> _Task_
Quote exactly the lines spanning from the top of the data below to the line that contains "Már 2028-tól elkezdi nyugdíjazni A380-asait a Qantas (94, 1875)", including both.
** Records to use follows **
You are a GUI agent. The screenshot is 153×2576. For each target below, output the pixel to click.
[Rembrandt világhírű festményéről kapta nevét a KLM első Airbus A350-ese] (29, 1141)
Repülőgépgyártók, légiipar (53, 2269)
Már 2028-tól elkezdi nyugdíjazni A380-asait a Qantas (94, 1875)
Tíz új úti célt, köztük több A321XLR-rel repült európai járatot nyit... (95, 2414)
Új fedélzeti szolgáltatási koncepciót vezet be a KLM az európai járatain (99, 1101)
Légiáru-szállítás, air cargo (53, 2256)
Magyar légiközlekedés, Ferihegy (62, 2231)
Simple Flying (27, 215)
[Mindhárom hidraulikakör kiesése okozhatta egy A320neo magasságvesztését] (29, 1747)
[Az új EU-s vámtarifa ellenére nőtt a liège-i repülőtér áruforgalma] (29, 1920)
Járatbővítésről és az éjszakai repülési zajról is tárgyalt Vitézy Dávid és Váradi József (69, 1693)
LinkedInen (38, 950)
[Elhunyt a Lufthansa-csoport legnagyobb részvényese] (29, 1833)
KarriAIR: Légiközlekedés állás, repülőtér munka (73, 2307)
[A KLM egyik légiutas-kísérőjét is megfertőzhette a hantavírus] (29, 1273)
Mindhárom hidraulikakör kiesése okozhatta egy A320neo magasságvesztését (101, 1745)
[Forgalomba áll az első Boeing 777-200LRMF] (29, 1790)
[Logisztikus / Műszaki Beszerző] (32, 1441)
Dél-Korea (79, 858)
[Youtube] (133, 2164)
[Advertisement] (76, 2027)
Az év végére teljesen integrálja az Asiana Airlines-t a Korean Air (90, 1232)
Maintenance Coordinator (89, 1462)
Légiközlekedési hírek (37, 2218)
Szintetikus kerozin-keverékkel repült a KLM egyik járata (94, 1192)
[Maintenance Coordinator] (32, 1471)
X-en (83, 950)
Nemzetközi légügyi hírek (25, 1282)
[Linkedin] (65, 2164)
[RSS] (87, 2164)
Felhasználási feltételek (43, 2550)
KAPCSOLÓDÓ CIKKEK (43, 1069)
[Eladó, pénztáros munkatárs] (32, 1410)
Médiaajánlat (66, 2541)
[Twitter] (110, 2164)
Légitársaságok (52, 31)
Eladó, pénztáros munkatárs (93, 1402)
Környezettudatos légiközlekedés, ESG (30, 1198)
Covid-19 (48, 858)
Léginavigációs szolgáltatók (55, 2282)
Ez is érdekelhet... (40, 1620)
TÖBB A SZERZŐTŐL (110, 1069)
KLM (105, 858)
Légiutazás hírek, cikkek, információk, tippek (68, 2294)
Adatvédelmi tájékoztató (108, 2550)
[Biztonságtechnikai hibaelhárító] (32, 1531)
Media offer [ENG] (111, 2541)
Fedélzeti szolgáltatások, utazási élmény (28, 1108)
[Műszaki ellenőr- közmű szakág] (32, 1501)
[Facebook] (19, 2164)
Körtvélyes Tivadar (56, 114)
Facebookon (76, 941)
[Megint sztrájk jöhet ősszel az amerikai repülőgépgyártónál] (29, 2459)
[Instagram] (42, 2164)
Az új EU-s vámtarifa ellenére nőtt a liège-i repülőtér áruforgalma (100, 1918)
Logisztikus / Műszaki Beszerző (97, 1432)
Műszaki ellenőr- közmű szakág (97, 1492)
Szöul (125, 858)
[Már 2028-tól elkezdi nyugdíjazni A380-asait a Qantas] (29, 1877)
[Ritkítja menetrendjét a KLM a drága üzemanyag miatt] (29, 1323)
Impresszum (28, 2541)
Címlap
** End of Records to use **
> _Exercise answer_
You are a GUI agent. The screenshot is 153×2576. For each target below, output the pixel to click.
[Rembrandt világhírű festményéről kapta nevét a KLM első Airbus A350-ese] (29, 1141)
Repülőgépgyártók, légiipar (53, 2269)
Már 2028-tól elkezdi nyugdíjazni A380-asait a Qantas (94, 1875)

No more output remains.